It’s about 7 pm at Canberra Technology Park in Watson when an electrical storm strikes the set of public service themed horror-thriller series 5 Eyes.
What happens next demonstrates the realities of filming on a budget without access to a dedicated studio and the consequences of risks taken which not only don’t pay off – but backfire.
The Bureau of Meteorology issues a warning for severe thunderstorms earlier that day, but the Academy of Interactive Entertainment (AIE) students behind the series decide to take a calculated risk. They’re midway through more than a fortnight of shooting for the series, which is on a strict end-of-year deadline, and need to shoot its penultimate fifth episode before it can be edited.
Tonight, the four public servants which the series follows are set to attempt to gain access to a supercomputer powering the government facility in outback Australia where they work.
To make matters worse, they’re trying to evade escaped supernatural monsters lurking around the facility, which itself is being threatened with potential nuclear annihilation.

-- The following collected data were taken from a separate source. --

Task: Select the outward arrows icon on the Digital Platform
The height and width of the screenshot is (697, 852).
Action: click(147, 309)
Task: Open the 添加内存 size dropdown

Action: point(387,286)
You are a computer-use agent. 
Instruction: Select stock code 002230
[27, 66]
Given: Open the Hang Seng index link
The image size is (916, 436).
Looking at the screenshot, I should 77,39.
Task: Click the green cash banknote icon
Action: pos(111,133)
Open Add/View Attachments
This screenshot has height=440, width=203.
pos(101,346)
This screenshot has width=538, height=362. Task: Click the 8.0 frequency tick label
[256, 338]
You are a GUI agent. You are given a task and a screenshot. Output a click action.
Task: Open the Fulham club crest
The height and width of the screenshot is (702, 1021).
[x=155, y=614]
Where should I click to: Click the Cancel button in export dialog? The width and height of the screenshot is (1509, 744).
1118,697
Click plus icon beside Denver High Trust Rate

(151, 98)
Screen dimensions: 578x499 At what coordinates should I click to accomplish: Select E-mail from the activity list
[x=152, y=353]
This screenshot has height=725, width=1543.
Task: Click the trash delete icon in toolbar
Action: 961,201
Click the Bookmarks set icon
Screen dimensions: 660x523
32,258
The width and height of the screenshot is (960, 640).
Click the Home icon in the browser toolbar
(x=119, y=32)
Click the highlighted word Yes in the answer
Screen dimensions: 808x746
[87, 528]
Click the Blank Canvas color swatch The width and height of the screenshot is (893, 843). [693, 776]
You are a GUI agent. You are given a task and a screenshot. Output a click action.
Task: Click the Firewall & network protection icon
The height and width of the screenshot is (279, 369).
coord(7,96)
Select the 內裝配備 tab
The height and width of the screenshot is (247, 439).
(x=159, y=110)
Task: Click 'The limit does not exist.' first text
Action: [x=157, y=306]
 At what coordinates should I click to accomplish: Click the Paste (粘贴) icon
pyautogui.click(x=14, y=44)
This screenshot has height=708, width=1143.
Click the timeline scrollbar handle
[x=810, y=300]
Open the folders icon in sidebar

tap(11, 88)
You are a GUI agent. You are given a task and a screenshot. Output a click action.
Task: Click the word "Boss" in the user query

But while the actors and crew are breaking for dinner ahead of the shoot, the storm begins. Filming lights taped to the roof are unstuck by moisture and water gushes out of drain pipes pointing directly towards the wooden set pieces. In an instant, an all-hands-on-deck race against the clock begins to dismantle the film set, which has been set up in a semi-exposed external corridor.
Award-winning film producer and AIE trainer Dan Sanguineti says it’s an example of the realities of filmmaking, but also reveals the potential benefits offered by AIE’s planned purpose-built (and weather-protected) film studio. “When you’ve got limited time and resources, you’re going to try and make your film happen no matter what,” Dan explains. “And today it just didn’t happen.”
None of the internal corridors at Canberra Technology Park, the former site of Watson High School, are wide enough to set up as the corridor leading to the fictional supercomputer.
But the wider external corridors near the public high school’s old quadrangle fit the bill. “The architecture fits within their design aesthetic, which is the brutalist look and feel,” Dan says.
“It wasn’t Plan A to film out here under this corridor area, but it was one of the options that has worked and they get that experience of having to bump into a space using temporary structures.”
The DIY-d corridor is a far cry from a couple of months ago when the crew began filming inside the Australian National University’s Manning Clark Hall as past of the Uncharted Territory festival.
That set-up included a small, highly manoeuvrable crane that could move a film camera in advanced sequences called a Technodolly and a curved LED virtual production screen that could display computer graphics in real time. Back at Canberra Technology Park however, no room in the former high school is large enough to accommodate both pieces of technology in the same space.
Actor Bryan Dawson, who plays timid pencil-pushing public servant Mason, says shooting at ANU makes everything come to life for him a lot more.
“That was a huge step up for me because my past experience up until now has been a small skeleton crew of four students and one camera,” he says.
“I know it’s an actor’s job to imagine and pretend but having that there really took a massive weight off, not just my shoulders, but everyone else there on the day.”